Она при первом же свидании с Костиным передала ему это по-французски, чтобы не могли понять ее аргусы, стоявшие у всех дверей.
— Они, верно, передают моему мужу каждое слово наше,— сказала она,— и, может быть, уж бог знает, что насказали ему… Я знаю их… Они ни перед чем не остановятся, чтобы погубить меня. Надо видеться реже,— прибавила она задумчиво.
— Зачем? — отвечал Костин.— Будем всегда говорить по-французски… Они не поймут.
Анна Михайловна помолчала с минуту и потом решительно произнесла:
— Будь что будет!
Сыщики немедленно уведомили Никанора Андреича, что учитель с Анной Михайловной постоянно начали объясняться по-французски и что это, верно, недаром.
Никанор Андреич, горевший нетерпением застать учителя на коленях перед женой своей или в какой-нибудь другой сентиментальной позе и видя, что подсматриванье и подслушиванье не ведут ни к какому положительному результату, сделался очень суров и стал еще грубее обращаться с женой. Раз даже, подпивши в трианоне и застав ее еще за чтением, не удержался, чтоб не намекнуть, что ему известна любовь ее к учителю; и прибавил, что ей несдобровать.
Анна Михайловна вспыхнула и хотела ему отвечать, но он, не дождавшись ее ответа, вышел из комнаты и отправился спать.
— Я угадала,— сказала Анна Михайловна на другой день Костину.— Мужу донесли на меня. Он уже вчера попрекнул меня моими отношениями к вам.
— Анна Михайловна,— отвечал Костин,— если для вашего спокойствия нужно, чтобы я уехал — скажите одно слово… Я не буду ждать отказа вашего мужа…
— Нет, нет, ради бога, Виктор Иваныч, не уезжайте… Разве мы можем в чем-нибудь упрекнуть себя?
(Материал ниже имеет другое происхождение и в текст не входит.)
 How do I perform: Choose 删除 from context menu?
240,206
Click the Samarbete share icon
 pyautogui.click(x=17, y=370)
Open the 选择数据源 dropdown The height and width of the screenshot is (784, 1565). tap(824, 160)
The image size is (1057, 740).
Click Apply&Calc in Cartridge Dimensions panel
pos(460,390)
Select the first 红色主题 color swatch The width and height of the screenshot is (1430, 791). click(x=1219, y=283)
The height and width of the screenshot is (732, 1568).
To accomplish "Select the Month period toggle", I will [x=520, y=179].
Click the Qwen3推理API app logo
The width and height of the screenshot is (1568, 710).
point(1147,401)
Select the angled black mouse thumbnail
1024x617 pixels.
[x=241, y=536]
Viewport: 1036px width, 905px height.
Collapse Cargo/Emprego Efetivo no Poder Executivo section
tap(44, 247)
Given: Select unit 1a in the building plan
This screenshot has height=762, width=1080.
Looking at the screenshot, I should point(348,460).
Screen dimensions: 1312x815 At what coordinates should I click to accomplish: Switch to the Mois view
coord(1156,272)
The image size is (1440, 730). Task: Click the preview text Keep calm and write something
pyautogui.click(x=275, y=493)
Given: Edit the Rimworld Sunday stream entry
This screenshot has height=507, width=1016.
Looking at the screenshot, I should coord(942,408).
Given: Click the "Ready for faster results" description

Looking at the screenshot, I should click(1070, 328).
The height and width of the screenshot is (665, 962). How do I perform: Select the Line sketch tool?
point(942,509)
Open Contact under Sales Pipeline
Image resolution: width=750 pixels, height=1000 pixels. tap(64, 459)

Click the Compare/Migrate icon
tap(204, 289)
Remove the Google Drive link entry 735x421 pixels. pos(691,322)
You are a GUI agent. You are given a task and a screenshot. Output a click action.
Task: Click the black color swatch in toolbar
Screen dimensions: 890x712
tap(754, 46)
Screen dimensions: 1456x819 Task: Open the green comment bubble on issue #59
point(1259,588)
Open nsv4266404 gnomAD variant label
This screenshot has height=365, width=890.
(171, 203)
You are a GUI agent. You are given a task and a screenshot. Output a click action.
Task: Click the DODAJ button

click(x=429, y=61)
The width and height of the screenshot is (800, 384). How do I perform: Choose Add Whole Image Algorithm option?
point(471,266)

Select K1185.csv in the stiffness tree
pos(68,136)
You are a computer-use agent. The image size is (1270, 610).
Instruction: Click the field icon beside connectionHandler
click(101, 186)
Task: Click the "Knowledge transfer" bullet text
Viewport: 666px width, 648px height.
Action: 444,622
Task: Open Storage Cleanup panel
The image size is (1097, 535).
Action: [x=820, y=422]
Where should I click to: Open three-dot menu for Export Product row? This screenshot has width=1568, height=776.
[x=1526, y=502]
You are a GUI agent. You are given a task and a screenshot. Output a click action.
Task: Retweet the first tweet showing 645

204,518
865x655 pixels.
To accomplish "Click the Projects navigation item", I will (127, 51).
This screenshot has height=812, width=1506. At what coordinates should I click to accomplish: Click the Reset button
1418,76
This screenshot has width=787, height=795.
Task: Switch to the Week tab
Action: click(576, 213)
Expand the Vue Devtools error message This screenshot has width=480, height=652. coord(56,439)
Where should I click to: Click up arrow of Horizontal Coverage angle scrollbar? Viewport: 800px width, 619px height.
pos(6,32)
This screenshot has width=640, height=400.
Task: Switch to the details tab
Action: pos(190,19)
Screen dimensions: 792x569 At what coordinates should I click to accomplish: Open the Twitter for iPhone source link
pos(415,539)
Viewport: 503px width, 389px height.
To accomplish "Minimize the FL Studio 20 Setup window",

Пусть со мной делают, что хотят… но, по крайней мере, при вас из детей моих не выйдут Ванечки…
Слезы показались на глазах ее.
— Пока вы сами с ними, этого не может быть,— возразил ей Костин.
— Если б вы знали,— продолжала она,— как сжимается мое сердце, когда я гляжу на этих детей… Какая их будущность? Что ждет их? Мне не прожить долго, я это знаю… А без меня, страшно подумать… Эта женщина будет тиранить их, бить…
Голос Анны Михайловны прервался от слез.
— Полноте, полноте, что за мысли… Вы слишком молоды, чтобы думать о смерти.
Тронутый Костин не знал, как утешить ее; он понимал, что все, чего она так боится, к несчастью, слишком возможно.
— Нет, Костин, эти люди убьют меня… Говорю вам, что я это чувствую… Если вы снова будете в Петербурге и моего Петю увезут туда, вспомните о нем, навестите его когда-нибудь. Его некому приласкать, приголубить.
— Вам грешно и говорить мне об этом… Или вы не верите, что я предан вам бесконечно, предан навеки, что, как бы далеко от вас ни бросила меня судьба, преданность моя останется та же? Подле вас я знал единственные светлые дни… и пока жив, буду вам за них благодарен. Какой бы труд, какая бы тяжелая, неравная борьба ни выпала мне на долю, я буду думать, что вы смотрите на меня, ободряете меня доброй улыбкой, теплым дружеским словом,— и в этой думе о вас найду силу и мужество…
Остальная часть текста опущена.